After a promising rebound from the $10 support, Chainlink (LINK) recently gained over 74% and reached its 6-month high near the resistance at $18.7. In fact, its price action has managed to break through key exponential moving averages (EMAs) – a sign of continued bullish momentum.

At the time of writing, LINK was trading at around $17.87 and experienced a slight decline after hitting the resistance level. Will the bulls make the breakthrough or will the price enter a consolidation phase?

LINK sees resistance at $18

Source: TradingView, LINK/USDT

LINK’s price action over the past few weeks has highlighted a steep uptrend, with the token forming higher highs and higher lows while maintaining its bullish momentum. The recent price rally has taken LINK above its 20-day EMA ($15.64), 50-day EMA ($13.81), and 200-day EMA ($13.05) – a sign of strength Buying pressure continuing in the broader market.
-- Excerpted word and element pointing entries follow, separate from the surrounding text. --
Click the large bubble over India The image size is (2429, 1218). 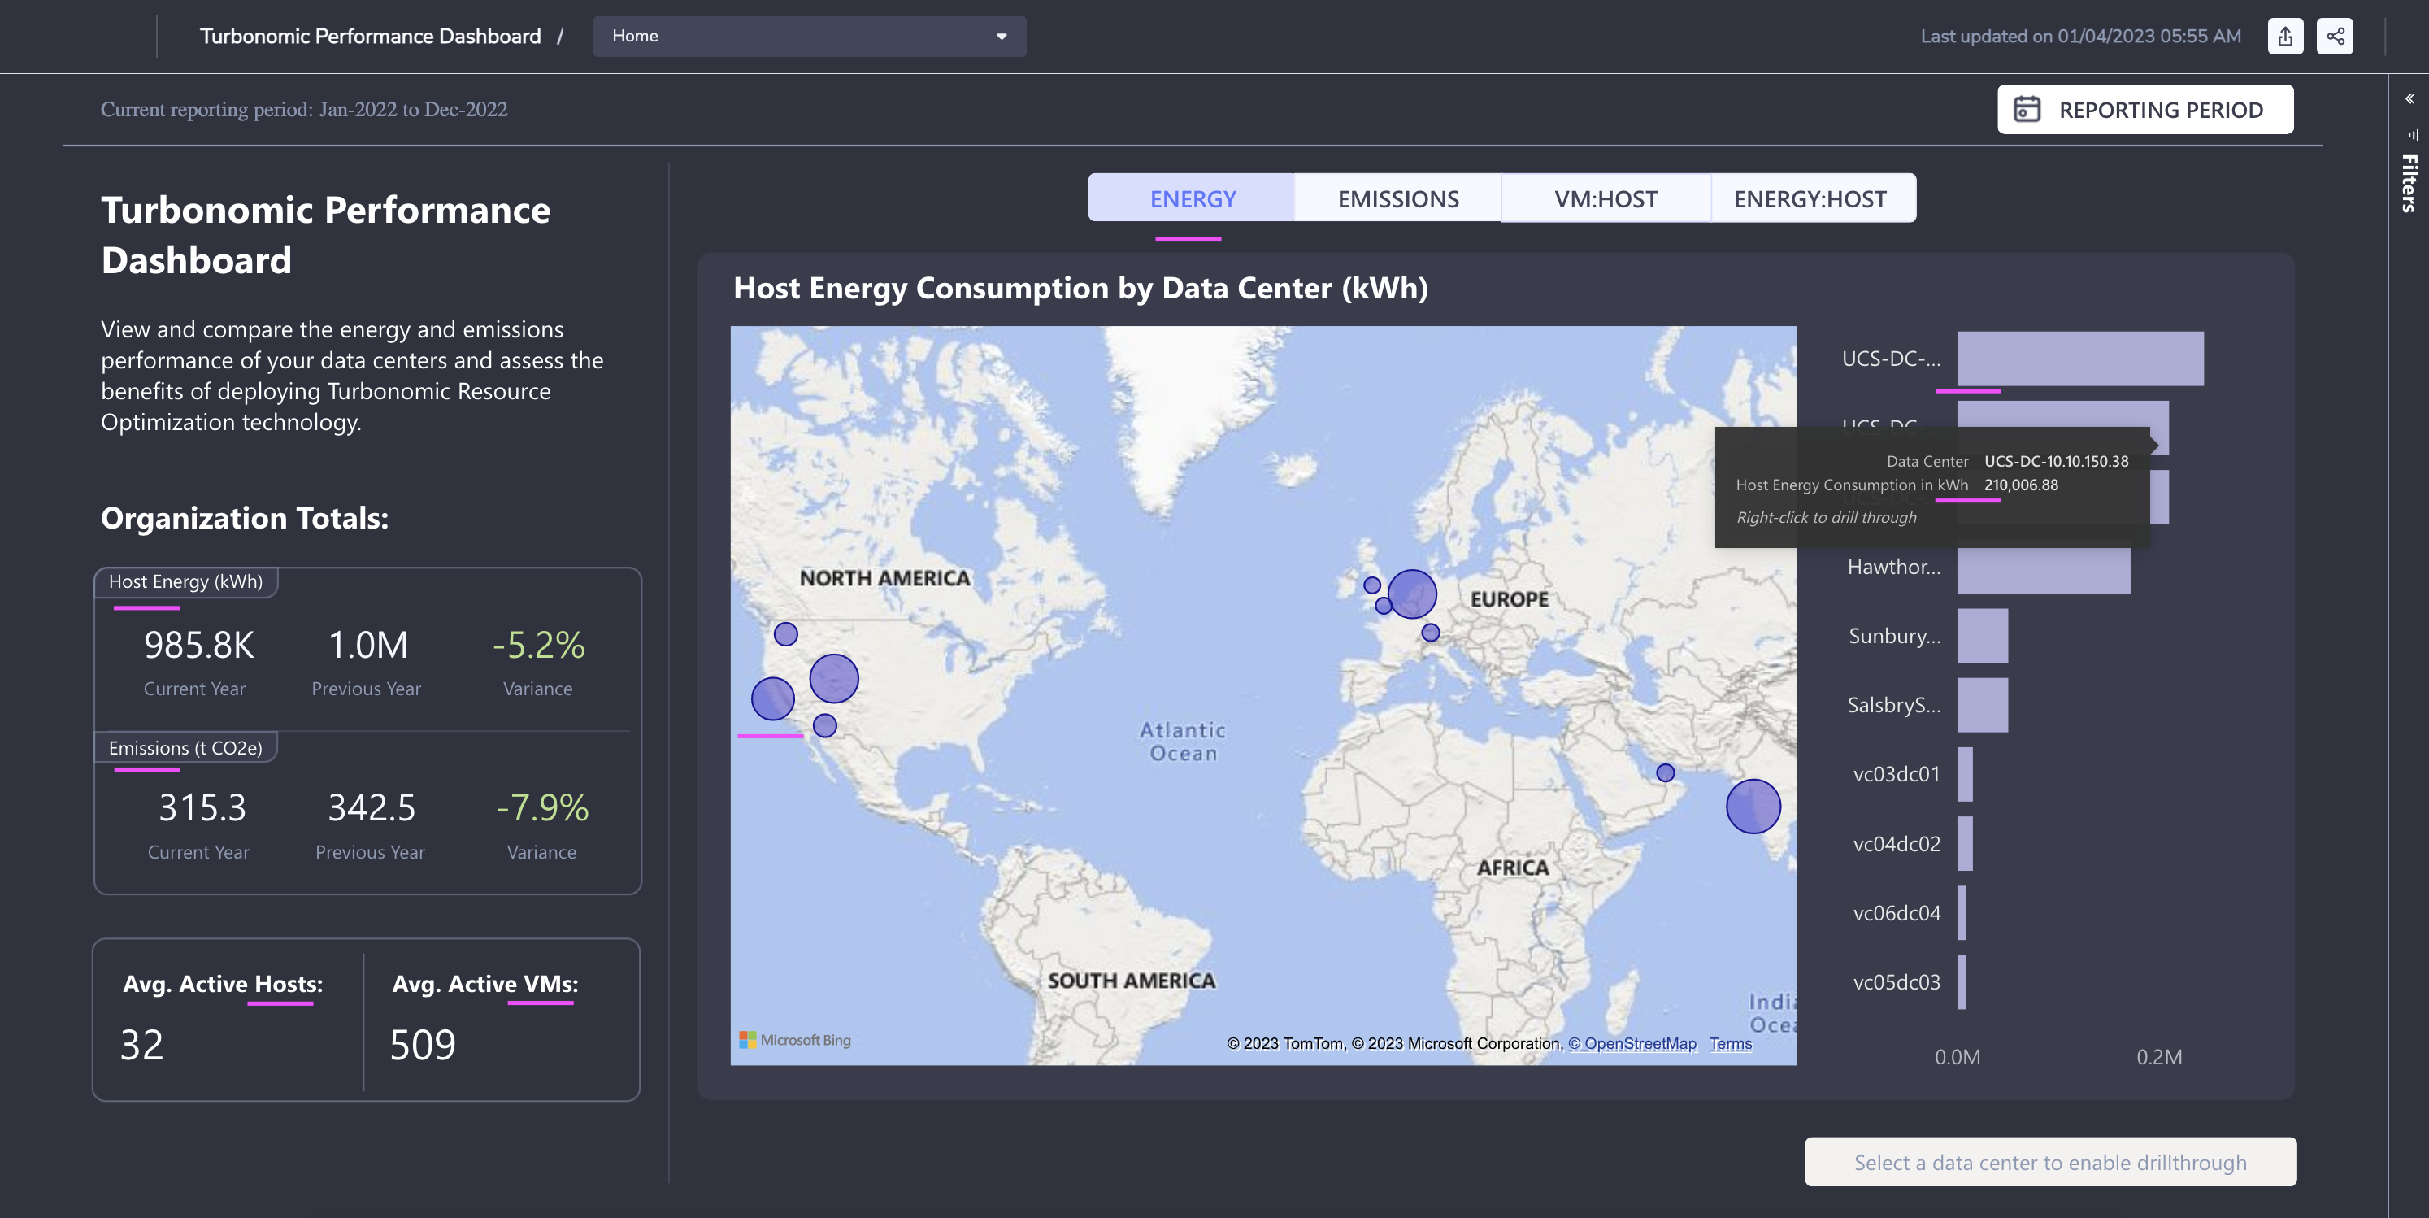point(1753,806)
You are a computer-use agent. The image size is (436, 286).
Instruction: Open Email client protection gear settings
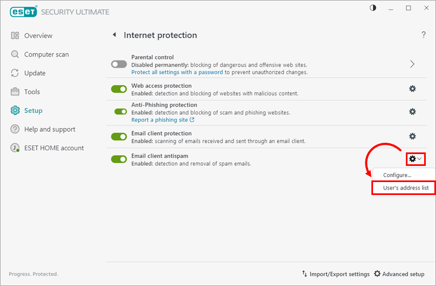pyautogui.click(x=412, y=136)
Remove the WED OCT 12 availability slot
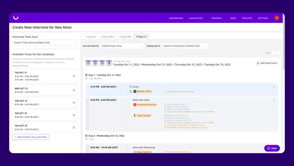This screenshot has width=294, height=166. 74,90
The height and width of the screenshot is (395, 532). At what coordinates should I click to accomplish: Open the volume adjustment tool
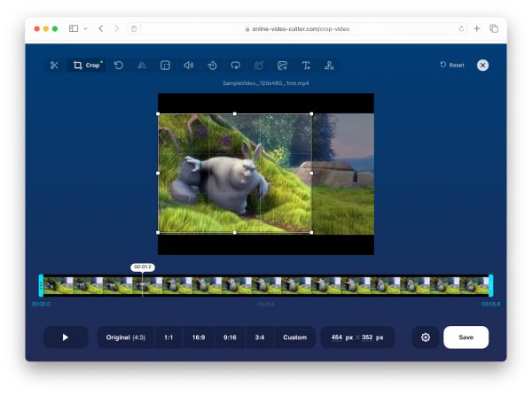point(188,66)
However, as LINK touched the $18.7 resistance level, the price action was confined to an ascending channel pattern. A break above $18.7 could pave the way for a sustained uptrend towards the next major resistance at $20. On the other hand, failure to close above this resistance could result in a short-term retracement towards support near $15.

The Relative Strength Index (RSI) was at 65.95 at press time, indicating an uptrend but approaching overbought territory. If the RSI fails to stay above 70, buying pressure could ease and lead to a short-term correction.

Also, the RSI could reverse in the short term due to a bearish divergence with the price action. However, the north-facing EMAs are likely to continue to provide strong support in the coming days.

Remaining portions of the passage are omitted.